- Trecho do documento
Carnaval de clube já foi uma delícia, zifio!

Morador de uma casa de dois andares localizada na Rua Borba canto com a Rua Tefé, na Cachoeirinha, o vereador Francisco Corrêa Lima era casado com dona Aldi, irmã de dona Amariles, mãe da Solange, Sôngila e Sidão Ribeiro, e irmã de dona Aidil, mãe do Helder, Nádia e Omar Filho (“Tutu”). Tudo índio, tudo parente.

O casal não teve filhos naturais, mas adotou dois moleques que valiam por dez.

O mais velho, Afrânio (aka “Eusébio”, porque era apaixonado pelo atacante português), era viciado em jogos de futebol de mesa e de calçada.

Ele possuía dezenas de times de celotex e de caroços de tucumã. Com um agravante: Afrânio era tão fanático pela brincadeira que, quando seu time favorito, o Benfica, entrava em campo, o doido fazia uma infernal queima de fogos de artifícios no pátio da residência, que assustava a vizinhança inteira.

- Tarefa curta 1
Liste todos os filhos de dona Amariles e de dona Aidil citados no trecho sobre a família do vereador Francisco Corrêa Lima.
- Tarefa curta 2
Prossiga o trecho sobre a família do vereador Francisco Corrêa Lima a partir da última frase apresentada.
As linhas não têm relação alguma com isto.

- Material

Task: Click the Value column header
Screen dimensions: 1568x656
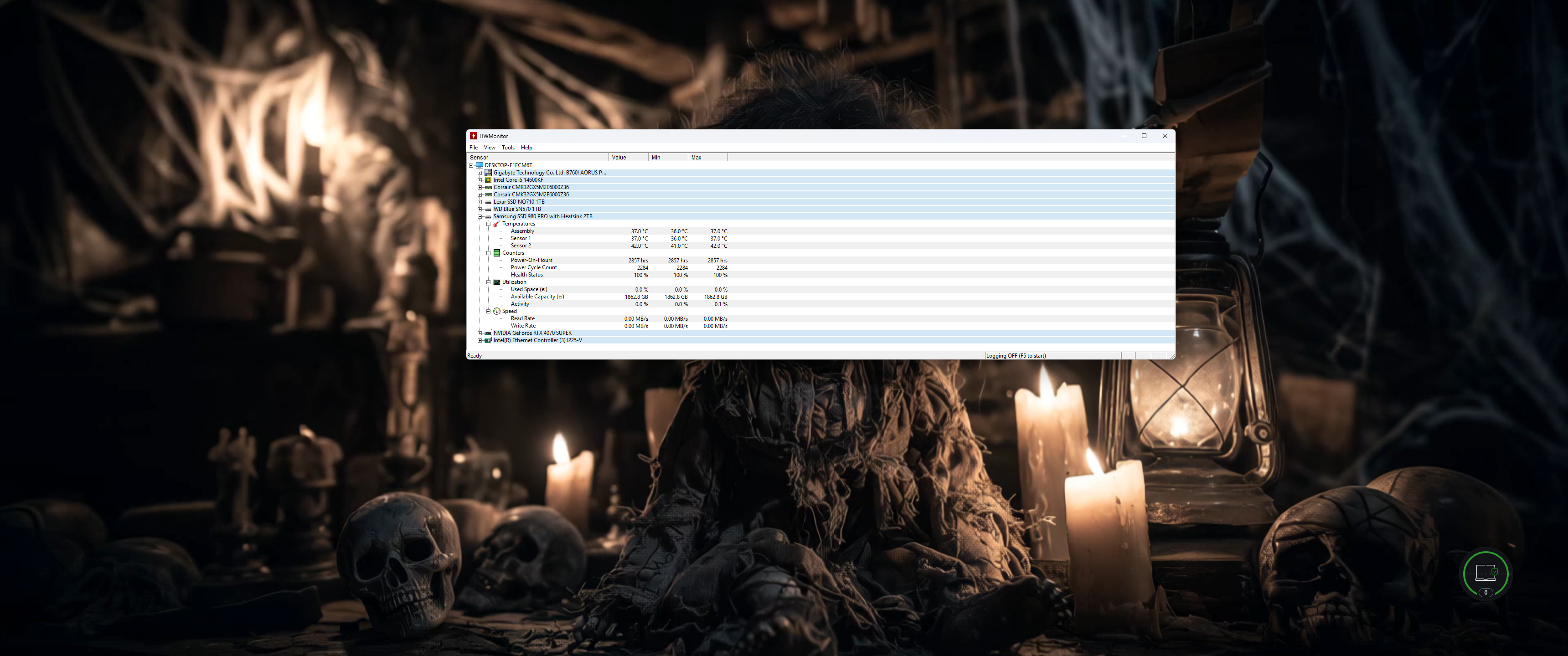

- Resposta 1
Solange, Sôngila, Sidão Ribeiro, Helder, Nádia e Omar Filho ("Tutu").

- Resposta 2
O doido também jogava as partidas de celotex irradiando o jogo (“Ataca o esquadrão lusitano com o armador Mário Coluna. Mário Coluna tocou para José Águas. José Águas tocou para Eusébio. O centroavante se livra de dois marcadores. Se aproxima da grande área. Apontou, vai chutar, chutou, é gooooooollllllll!”. E haja catolés explodindo na residência).

Das 300 partidas que disputamos, ele deve ter ganho umas 20, no máximo. Mas acreditava ser um dos melhores jogadores do bairro.

O mais novo, Aldifran, assim que completou 13 anos de idade, se transformou no maior fabricante de “cheirinho da loló” da Cachoeirinha.

Vinha gente dos quatro cantos da cidade adquirir sua obra-prima (“É melhor do que o lança-perfume Rodouro”, asseguravam os cafungadores).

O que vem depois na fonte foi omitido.